Nisso tudo é que entra o post de hoje. Esse mapa, do projeto Fogo no Barraco,  mostra as favelas que pegaram fogo nos últimos anos. E mostra em paralelo a especulação imobiliária – pra quem não entende esse conceito, são aqueles lugares que vão ficar caros por algum motivo e as incorporadoras estão malucas por terrenos enormes para construir apartamentos caríssimos.

Mas o que tem uma coisa com a outra, já que os incêndios são acidentes? Pois é aí mesmo que a gente quer chegar. Um incêndio pode ser acidente, mas 9 em 9 meses não são!

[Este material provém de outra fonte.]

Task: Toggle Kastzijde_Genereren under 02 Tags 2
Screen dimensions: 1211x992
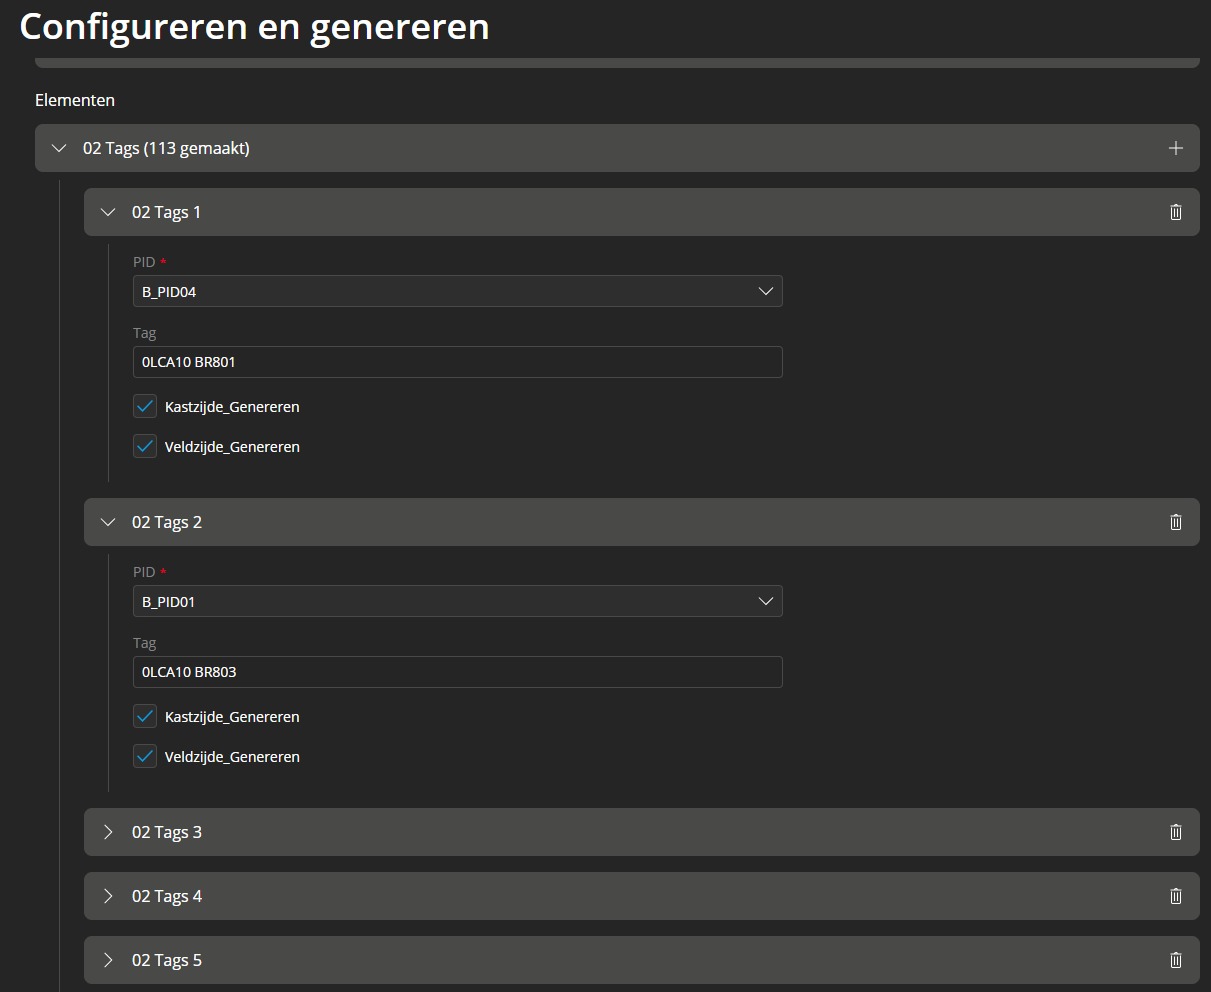Action: 145,717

E esse ano você vai poder votar – em São Paulo e em todos os outros lugares do Brasil – e está na sua mão escolher a pessoa que não vai deixar que a casa de alguém pegue fogo “acidentalmente” na área de especulação imobiliária.

A gente não está fazendo campanha a favor de ninguém, só estamos deixando claro quem são as pessoas que não lutam do mesmo lado que você e nós. Pense duas, dez, vinte e cinco mil vezes antes de votar em quem acha que esses “acidentes” acontecem e não tem como evitar.